Картина была почти закончена. Он вложил в нее всю свою душу, и, как он считал, это первая его сколько-нибудь значительная работа из всех, написанных в Палестине. Он знал: все идет хорошо, потому что потерял счет дням и потому, что по возможности избегал контактов с людьми. Время от времени какой-нибудь турист, чаще всего британец, отклонялся от маршрута и забирался на вершину скалы, где работал Блумберг, и замирал в почтительном отдалении, как Росс на иерусалимской крыше.
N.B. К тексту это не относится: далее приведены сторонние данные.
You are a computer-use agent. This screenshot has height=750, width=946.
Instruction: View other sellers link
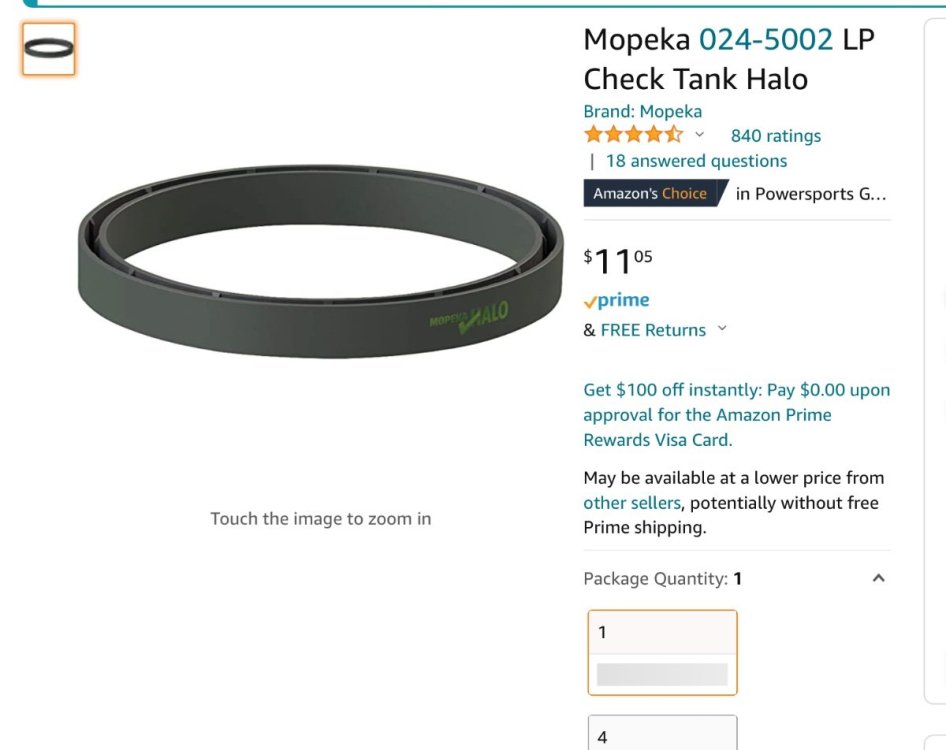click(x=632, y=503)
Только один из них, выдержав суровый взгляд Блумберга, попытался завязать с ним беседу, но Блумберг велел ему проваливать подобру-поздорову. Единственным его собеседником здесь был Сауд. О чем они говорили? Да в общем ни о чем, о простых повседневных делах, и Блумберга даже радовала рутина: он был еще не готов строить планы на будущее, да и парень тоже. Они были как пожилые супруги, которым нечего больше сказать друг другу, кроме как: «А что сегодня на ужин?»

В то утро — он находился в Петре, наверное, месяца два, потому что когда он попал сюда, было полнолуние, потом еще раз он видел полную луну, и сейчас она почти скруглила бока, — в то утро Блумберг собирался с помощью Сауда натянуть навес и добавить к картине последние штрихи, но, когда вернулся с обычной своей прогулки по руинам, Сауда нигде не было видно. А вместо него в палатке Блумберг обнаружил двух посетителей.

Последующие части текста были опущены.